Periodista
Digital de España - 29 de diciembre de
2004
Una belleza
no sólo física
Juan
Goytisolo El País
La conocí en el Lido de Venecia
en agosto de 1967. Había leído ya algunos de sus ensayos
y la admiraba profundamente. Los dos formábamos parte del jurado
que concedió el León de Oro a Belle de jour, de Buñuel.
La vi en la playa mientras jugaba con su hijo David, entonces un muchacho
ni siquiera adolescente, y me llamó la atención la belleza,
no sólo física, que irradiaba.
Cuando un par de años después
se instaló en París cenábamos regularmente con ella
Monique Lange y yo.
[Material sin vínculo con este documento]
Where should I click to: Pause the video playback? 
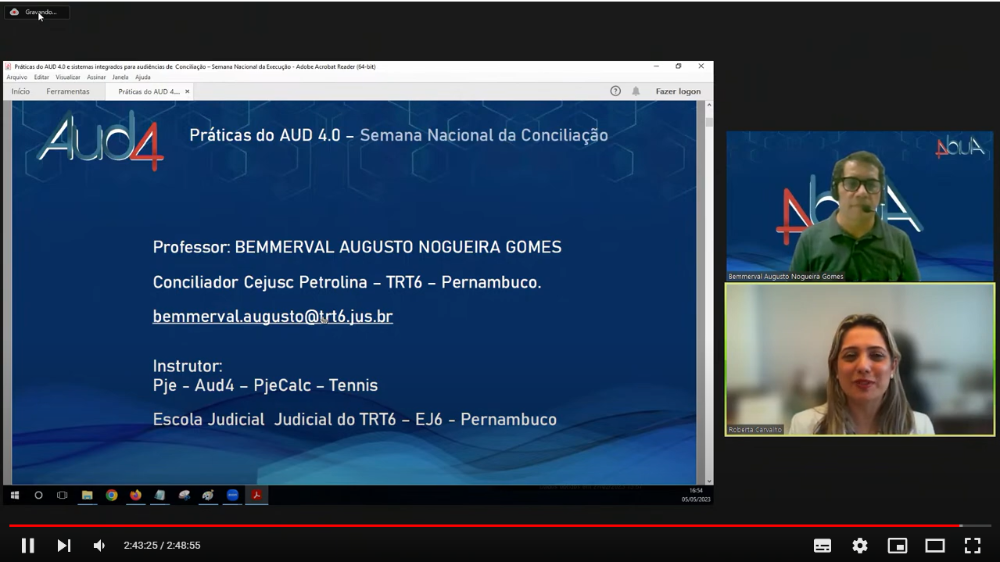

En la revista Libre publiqué una entrevista
que constituyó uno de los primeros manifiestos feministas inteligentes
y que tuvo mucho impacto en el mundo intelectual y literario. En 1975 estaba
yo en Nueva York cuando me comunicaron que estaba gravísima, que
se estaba muriendo de cáncer. Con esa energía y vitalidad
que la caracterizaban luchó de una forma extraordinaria contra la
enfermedad y logró superarla.
Nos vimos luego varias veces en Nueva
York, cuando iba allí a dictar mis conferencias, y en 1993 coincidí
con ella en Berlín. Acababa de volver de Sarajevo y me convenció
de la necesidad de que fuera allí a testimoniar de lo que ocurría.
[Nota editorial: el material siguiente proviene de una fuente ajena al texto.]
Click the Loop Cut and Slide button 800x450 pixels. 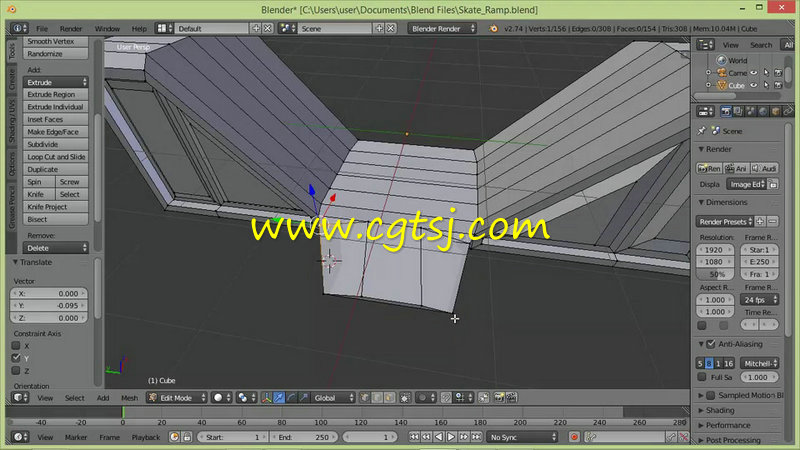pos(57,157)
Nunca le agradeceré bastante ese consejo. Pasé con ella unas
jornadas inolvidables mientras preparaba los ensayos de Esperando a Godot
en un teatrito sin luz eléctrica, iluminado sólo por velas.
A raíz de ello escribí el guión del documental Esperando
a Godot en Sarajevo, que presenté en Madrid a finales de 1993.
En la segunda y terrible acometida
de la enfermedad, tuvo la energía de completar una de sus mejores
novelas, El amante del volcán. Estuve con ellas varias veces en
Madrid y Barcelona con motivo de la presentación de sus novelas
y a mediados de este año me enteré de la tercera acometida
de la enfermedad.
Desde entonces me mantuvo informado
a través de amigos de la gravedad de su situación, pero no
he intentado comunicarme directamente con ella. Inútil decir que
la noticia me ha dejado anonadado.
La voz combativa y libre de Susan
Sontag se apagó ayer en un hospital de Nueva York. La escritora,
nacida en esa misma ciudad en 1933, falleció tras librar largas
batallas contra varios tipos de cáncer que le minaron la salud desde
los años setenta y cuyo padecimiento le había llevado a escribir
su libro La enfermedad y sus metáforas. Había recibido el
Premio Príncipe de Asturias de las Letras en 2003 por una intensa
carrera de escritora comprometida y valiente que empezó en 1963
con El benefactor. Alternó la novela, el teatro y el ensayo, su
obra se tradujo a 30 idiomas y fue de las pocas intelectuales críticas
que se alzaron en su país contra la guerra de Irak, como antes lo
había hecho contra Vietnam y otros conflictos.